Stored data
•••

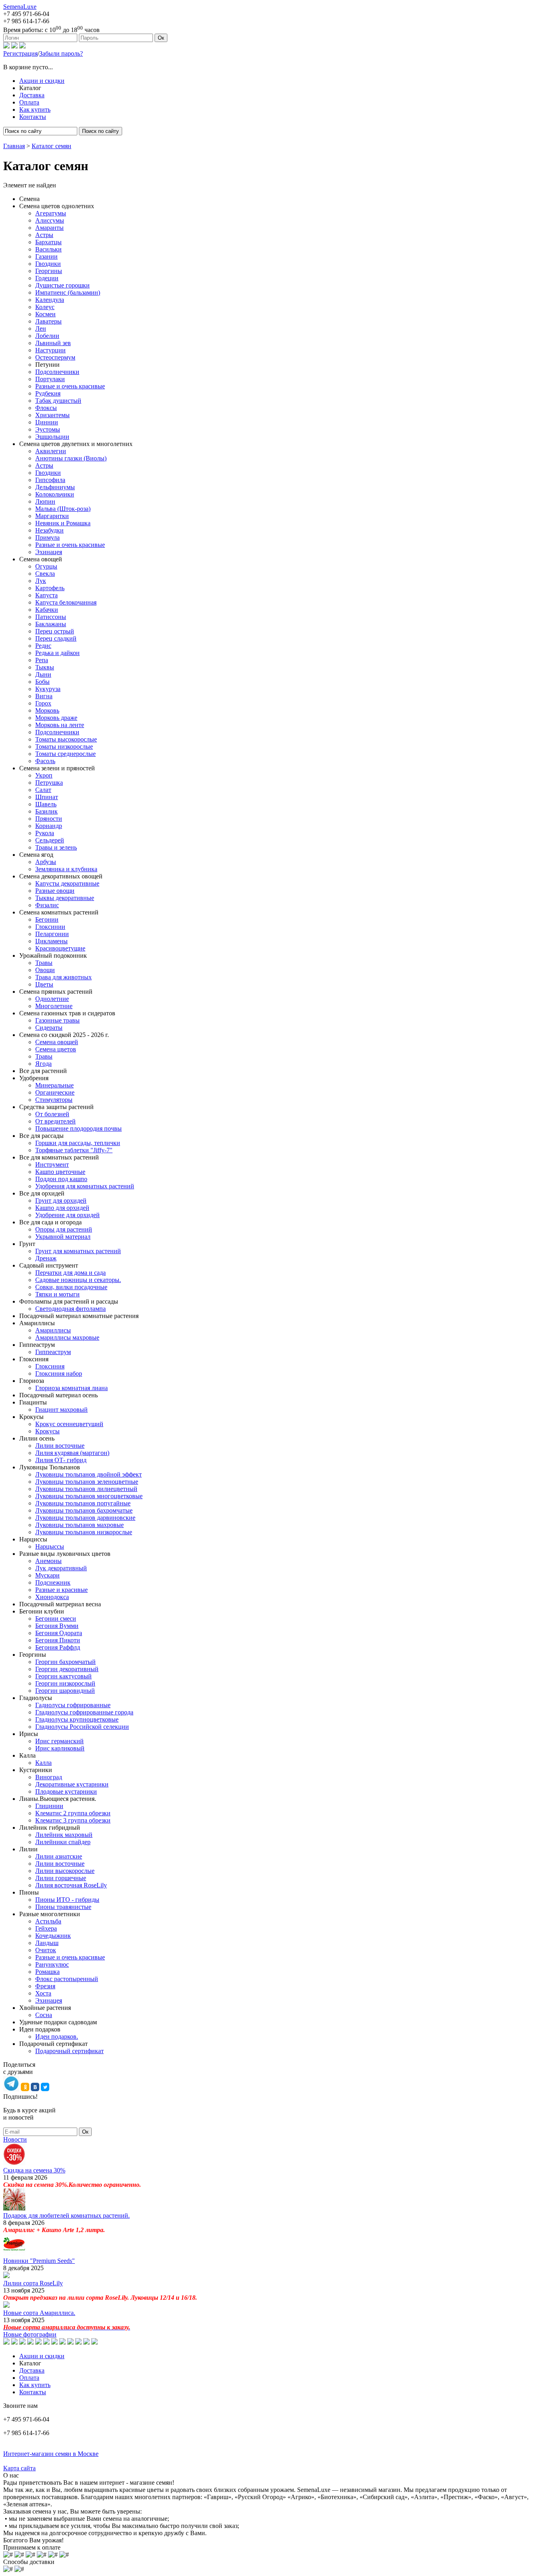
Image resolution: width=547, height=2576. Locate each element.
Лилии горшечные (60, 1878)
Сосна (43, 2014)
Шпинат (46, 797)
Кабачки (46, 609)
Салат (43, 789)
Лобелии (47, 335)
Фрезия (45, 1986)
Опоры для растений (63, 1229)
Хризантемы (52, 415)
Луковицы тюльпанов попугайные (83, 1503)
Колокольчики (54, 494)
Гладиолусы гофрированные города (84, 1712)
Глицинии (49, 1805)
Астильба (48, 1921)
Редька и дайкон (57, 652)
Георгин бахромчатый (65, 1661)
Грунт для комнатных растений (78, 1251)
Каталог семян (51, 146)
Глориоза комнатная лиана (71, 1387)
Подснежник (52, 1582)
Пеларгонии (52, 933)
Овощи (45, 970)
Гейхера (46, 1928)
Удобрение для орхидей (67, 1215)
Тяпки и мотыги (57, 1294)
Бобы (42, 681)
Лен (40, 328)
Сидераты (48, 1027)
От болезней (52, 1114)
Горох (43, 703)
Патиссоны (50, 616)
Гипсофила (50, 479)
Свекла (45, 573)
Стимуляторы (53, 1099)
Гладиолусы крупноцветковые (77, 1719)
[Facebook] (22, 46)
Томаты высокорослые (66, 739)
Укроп (43, 775)
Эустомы (47, 429)
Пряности (48, 818)
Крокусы (47, 1431)
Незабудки (49, 530)
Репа (41, 660)
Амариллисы (53, 1330)
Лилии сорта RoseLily (33, 2283)
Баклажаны (50, 624)
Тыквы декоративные (64, 897)
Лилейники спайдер (62, 1842)
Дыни (43, 674)
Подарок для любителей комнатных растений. (66, 2215)
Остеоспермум (55, 357)
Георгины (48, 270)
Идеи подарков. (56, 2036)
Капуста (46, 595)
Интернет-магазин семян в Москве (51, 2453)
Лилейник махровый (64, 1834)
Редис (43, 645)
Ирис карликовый (59, 1748)
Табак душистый (58, 400)
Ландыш (46, 1942)
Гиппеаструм (53, 1351)
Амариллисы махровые (67, 1337)
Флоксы (46, 407)
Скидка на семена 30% (34, 2170)
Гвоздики (48, 263)
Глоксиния (49, 1366)
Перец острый (54, 631)
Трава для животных (63, 977)
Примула (47, 537)
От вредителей (55, 1121)
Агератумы (50, 213)
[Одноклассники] (6, 46)
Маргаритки (52, 515)
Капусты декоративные (67, 883)
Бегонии (46, 919)
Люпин (45, 501)
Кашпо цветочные (60, 1171)
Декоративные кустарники (72, 1784)
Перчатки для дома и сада (70, 1272)
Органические (54, 1092)
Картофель (49, 588)
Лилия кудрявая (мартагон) (72, 1452)
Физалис (47, 905)
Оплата (29, 102)
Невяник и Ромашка (62, 523)
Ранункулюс (52, 1964)
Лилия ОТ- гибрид (60, 1460)
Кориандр (48, 825)
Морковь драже (56, 717)
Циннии (46, 422)
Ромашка (47, 1971)
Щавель (45, 804)
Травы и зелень (56, 847)
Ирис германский (59, 1741)
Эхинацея (48, 552)
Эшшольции (52, 436)
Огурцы (46, 566)
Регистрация (20, 53)
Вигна (43, 696)
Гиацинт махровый (61, 1409)
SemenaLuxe (19, 6)
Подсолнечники (57, 371)
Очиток (45, 1950)
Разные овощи (54, 890)
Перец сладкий (55, 638)
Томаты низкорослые (64, 746)
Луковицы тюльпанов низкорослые (83, 1532)
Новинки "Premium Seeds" (39, 2260)
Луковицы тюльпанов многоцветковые (89, 1496)
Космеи (45, 314)
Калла (43, 1762)
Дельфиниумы (55, 487)
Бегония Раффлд (57, 1647)
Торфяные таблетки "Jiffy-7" (74, 1150)
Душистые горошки (62, 285)
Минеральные (54, 1085)
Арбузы (45, 861)
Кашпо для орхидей (62, 1207)
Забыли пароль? (61, 53)
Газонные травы (57, 1020)
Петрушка (49, 782)
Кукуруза (47, 688)
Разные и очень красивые (70, 386)
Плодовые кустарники (66, 1791)
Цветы (44, 984)
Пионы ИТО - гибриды (67, 1899)
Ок (161, 38)
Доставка (31, 95)
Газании (46, 256)
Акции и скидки (41, 80)
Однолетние (52, 998)
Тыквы (44, 667)
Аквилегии (50, 451)
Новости (15, 2139)
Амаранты (49, 227)
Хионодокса (52, 1596)
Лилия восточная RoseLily (71, 1885)
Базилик (46, 811)
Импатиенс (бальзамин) (67, 292)
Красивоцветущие (60, 948)
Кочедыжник (53, 1935)
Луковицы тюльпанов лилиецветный (86, 1488)
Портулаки (50, 379)
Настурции (50, 350)
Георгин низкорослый (65, 1683)
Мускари (47, 1575)
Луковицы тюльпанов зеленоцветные (86, 1481)
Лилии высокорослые (65, 1870)
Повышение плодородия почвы (78, 1128)
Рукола (44, 833)
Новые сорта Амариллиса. (39, 2312)
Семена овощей (56, 1042)
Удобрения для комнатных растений (84, 1186)
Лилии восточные (59, 1445)
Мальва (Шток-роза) (62, 508)
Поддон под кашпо (61, 1178)
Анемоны (48, 1560)
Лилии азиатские (58, 1856)
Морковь (47, 710)
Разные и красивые (61, 1589)
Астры (44, 234)
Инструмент (52, 1164)
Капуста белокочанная (66, 602)
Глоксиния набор (58, 1373)
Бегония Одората (58, 1633)
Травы (43, 962)
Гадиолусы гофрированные (73, 1705)
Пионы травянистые (63, 1906)
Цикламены (51, 941)
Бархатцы (48, 242)
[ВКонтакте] (14, 46)
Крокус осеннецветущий (69, 1424)
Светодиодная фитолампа (70, 1308)
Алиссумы (49, 220)
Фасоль (45, 761)
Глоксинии (50, 926)
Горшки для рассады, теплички (77, 1142)
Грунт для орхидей (60, 1200)
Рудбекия (47, 393)
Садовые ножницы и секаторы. (78, 1279)
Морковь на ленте (59, 724)
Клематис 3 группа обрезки (73, 1820)
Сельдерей (49, 840)
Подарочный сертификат (69, 2051)
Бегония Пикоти (57, 1640)
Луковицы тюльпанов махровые (79, 1524)
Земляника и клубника (66, 869)
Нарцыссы (49, 1546)
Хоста (43, 1993)
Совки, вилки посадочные (71, 1287)
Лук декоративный (61, 1568)
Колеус (44, 306)
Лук (40, 580)
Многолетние (53, 1006)
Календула (49, 299)
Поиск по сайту (100, 131)
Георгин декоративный (67, 1669)
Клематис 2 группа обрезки (73, 1813)
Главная (14, 146)
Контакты (32, 116)
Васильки (48, 249)
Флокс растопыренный (66, 1978)
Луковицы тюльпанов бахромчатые (84, 1510)
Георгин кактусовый (63, 1676)
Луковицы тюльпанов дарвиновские (85, 1517)
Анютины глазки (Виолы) (71, 458)
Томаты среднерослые (65, 753)
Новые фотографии (29, 2334)
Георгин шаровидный (65, 1690)
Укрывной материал (62, 1236)
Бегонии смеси (55, 1618)
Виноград (48, 1777)
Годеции (46, 278)
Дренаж (45, 1258)
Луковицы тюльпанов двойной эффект (88, 1474)
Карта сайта (19, 2468)
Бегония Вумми (56, 1625)
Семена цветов (55, 1049)
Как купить (34, 109)
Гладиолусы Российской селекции (82, 1726)
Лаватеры (48, 321)
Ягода (43, 1063)
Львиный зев (53, 343)
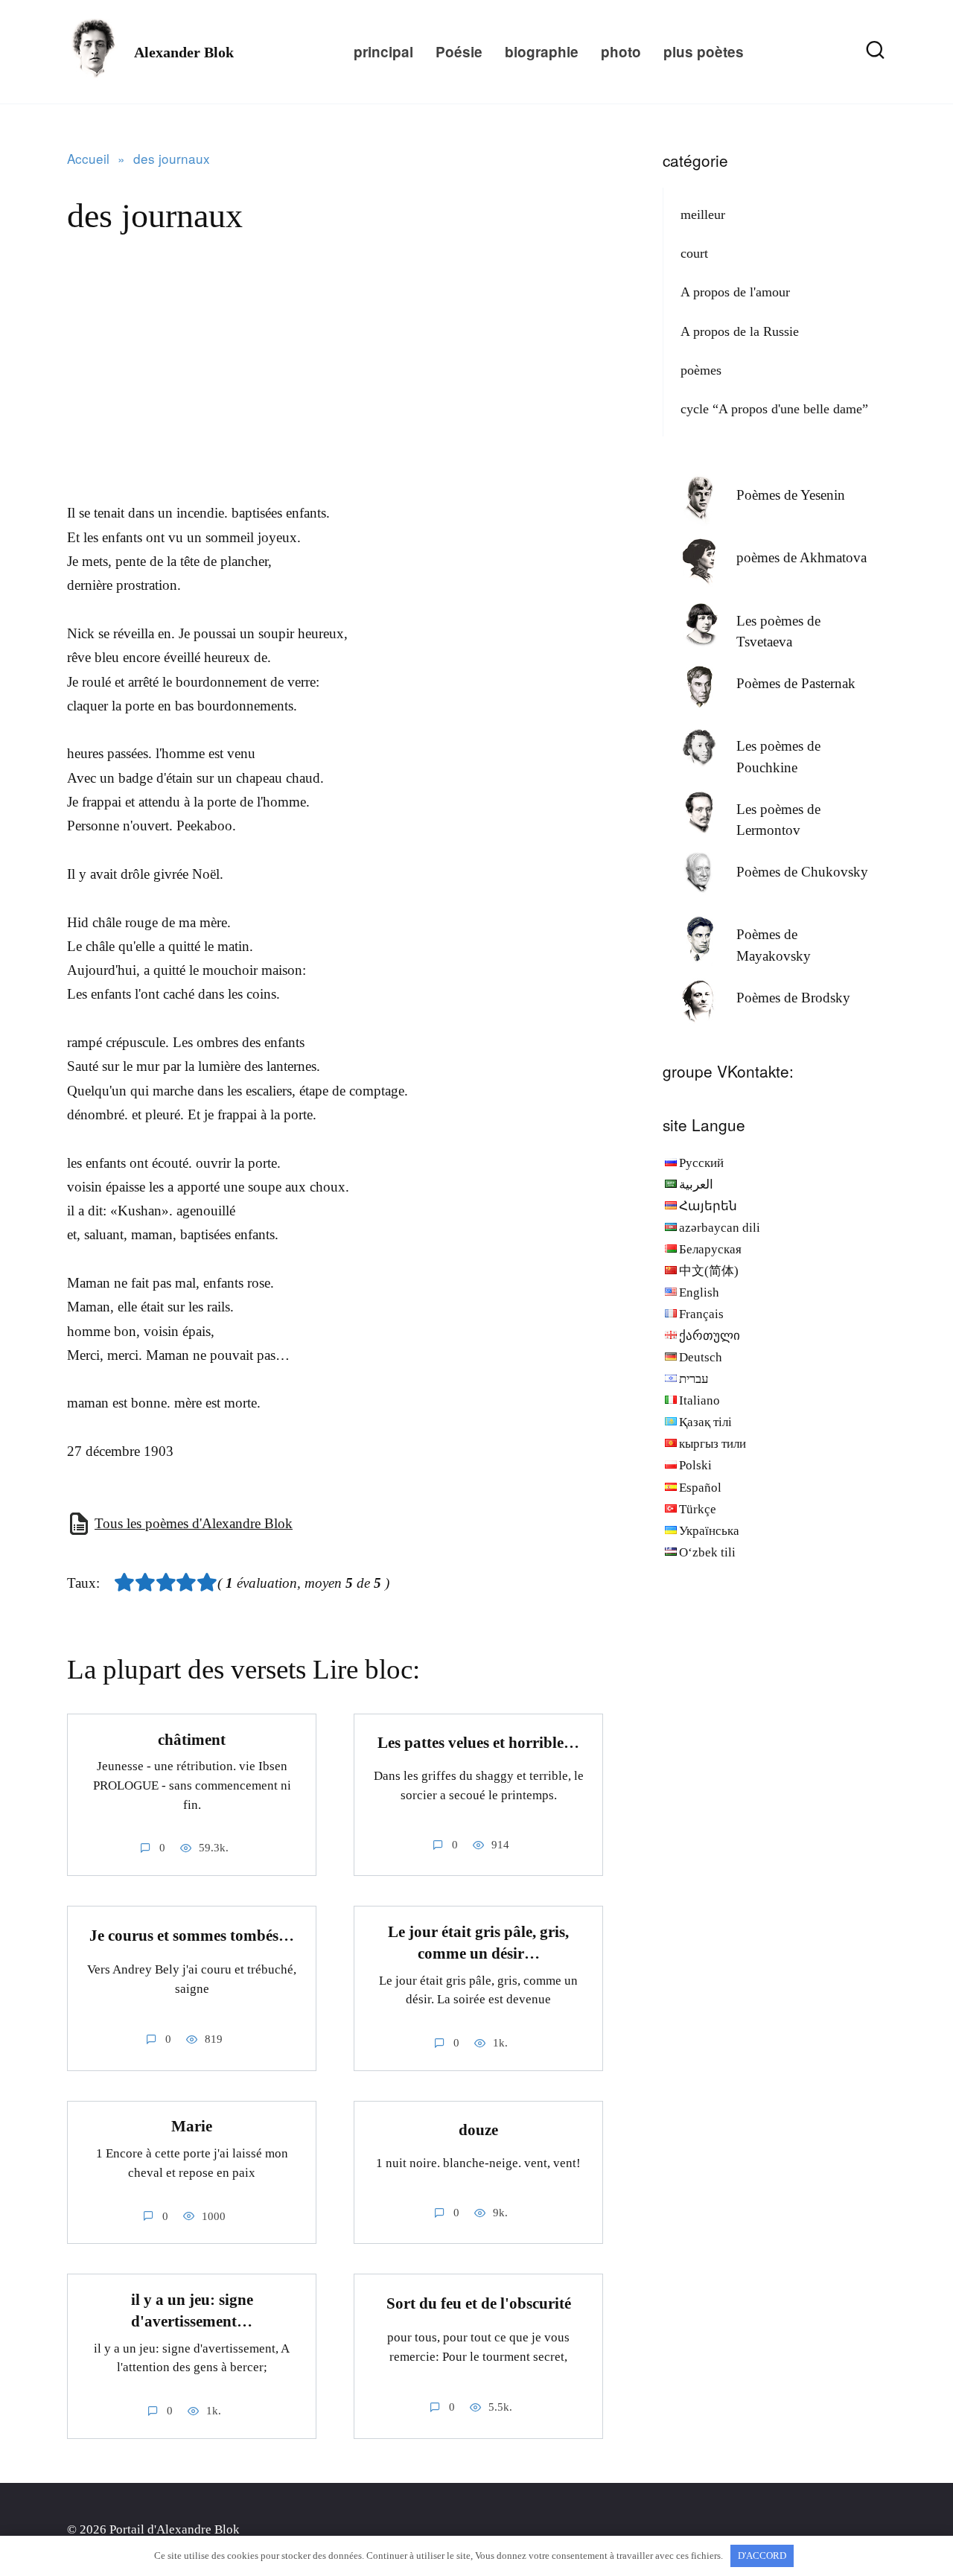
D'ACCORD (762, 2555)
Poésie (459, 52)
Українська (709, 1531)
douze (478, 2130)
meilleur (703, 214)
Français (701, 1314)
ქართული (709, 1336)
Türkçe (697, 1509)
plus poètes (703, 52)
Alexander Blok (184, 52)
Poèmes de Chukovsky (802, 872)
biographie (542, 52)
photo (621, 52)
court (694, 253)
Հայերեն (708, 1206)
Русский (701, 1163)
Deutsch (700, 1357)
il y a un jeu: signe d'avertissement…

•••

For this exercise, repeat exactly the lines of the data above from the one with "Забыли пароль? (61, 53)" down to the one with "Акции и скидки (41, 80)", both end lines included.

▶ **Output of the exercise**:
Забыли пароль? (61, 53)
Газонные травы (57, 1020)
Петрушка (49, 782)
Кукуруза (47, 688)
Разные и очень красивые (70, 386)
Плодовые кустарники (66, 1791)
Цветы (44, 984)
Пионы ИТО - гибриды (67, 1899)
Ок (161, 38)
Доставка (31, 95)
Газании (46, 256)
Акции и скидки (41, 80)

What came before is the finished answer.